(Records provided Opens)
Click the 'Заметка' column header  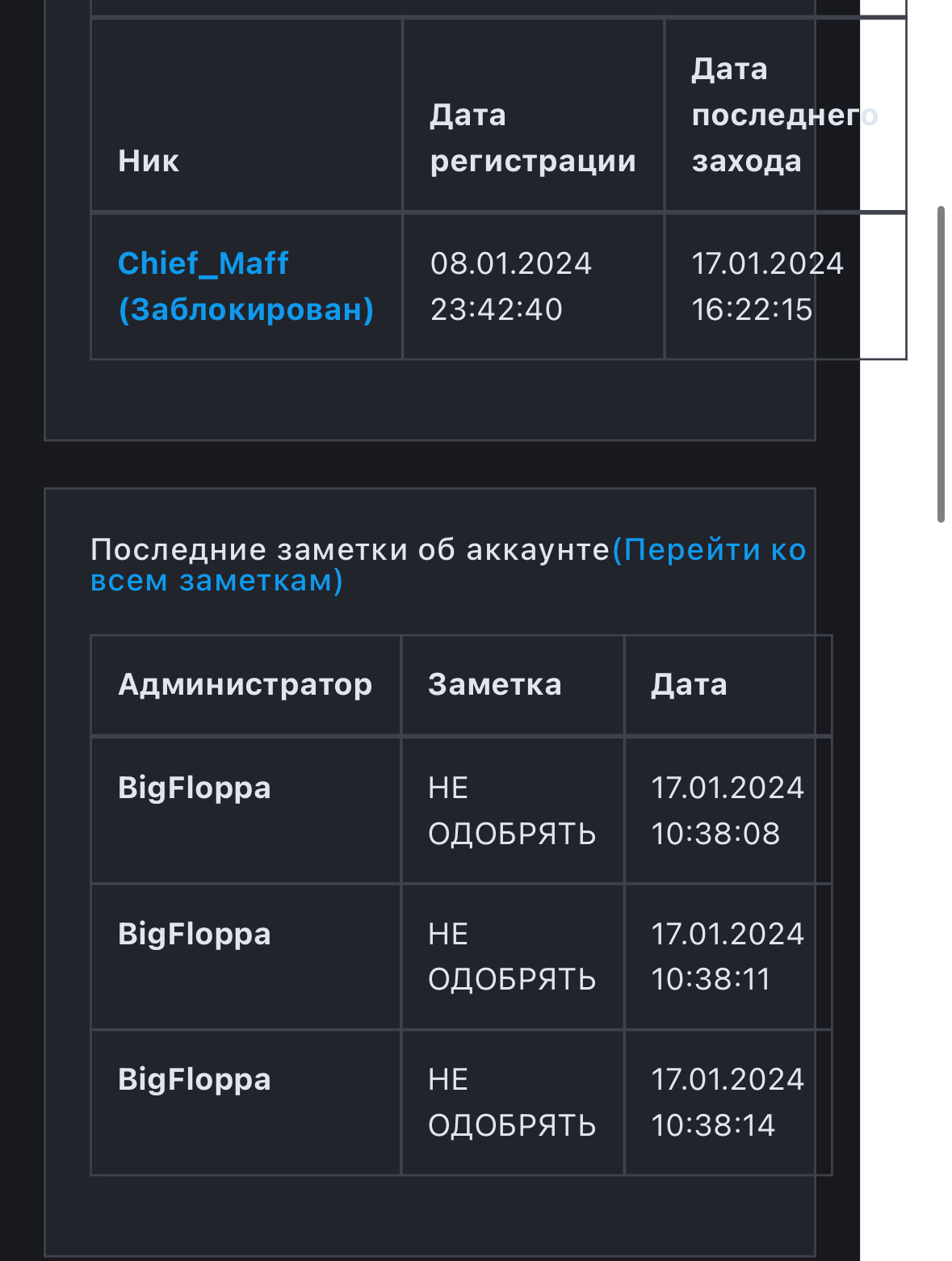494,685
(Records provided Closes)
(Records provided Opens)
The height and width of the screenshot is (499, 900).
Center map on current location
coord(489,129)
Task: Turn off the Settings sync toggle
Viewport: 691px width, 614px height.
(Records provided Closes)
(Records provided Opens)
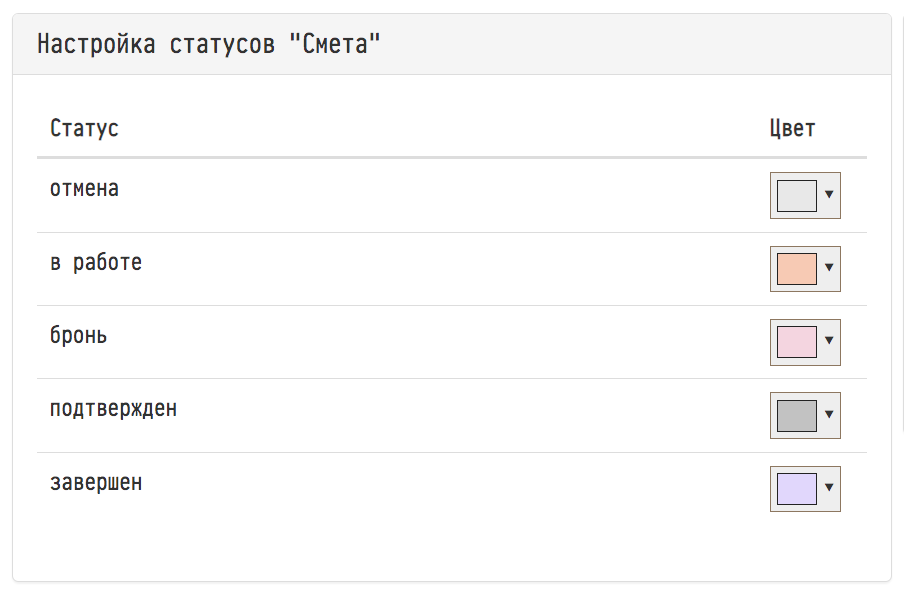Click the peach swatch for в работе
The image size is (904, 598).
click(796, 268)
(Records provided Closes)
Your answer should be the lines above, from the line containing "The height and" up to and including the line containing "Viewport: 691px width, 614px height.", reproduced exactly and with nothing else.

Answer for this exercise:
The height and width of the screenshot is (499, 900).
Center map on current location
coord(489,129)
Task: Turn off the Settings sync toggle
Viewport: 691px width, 614px height.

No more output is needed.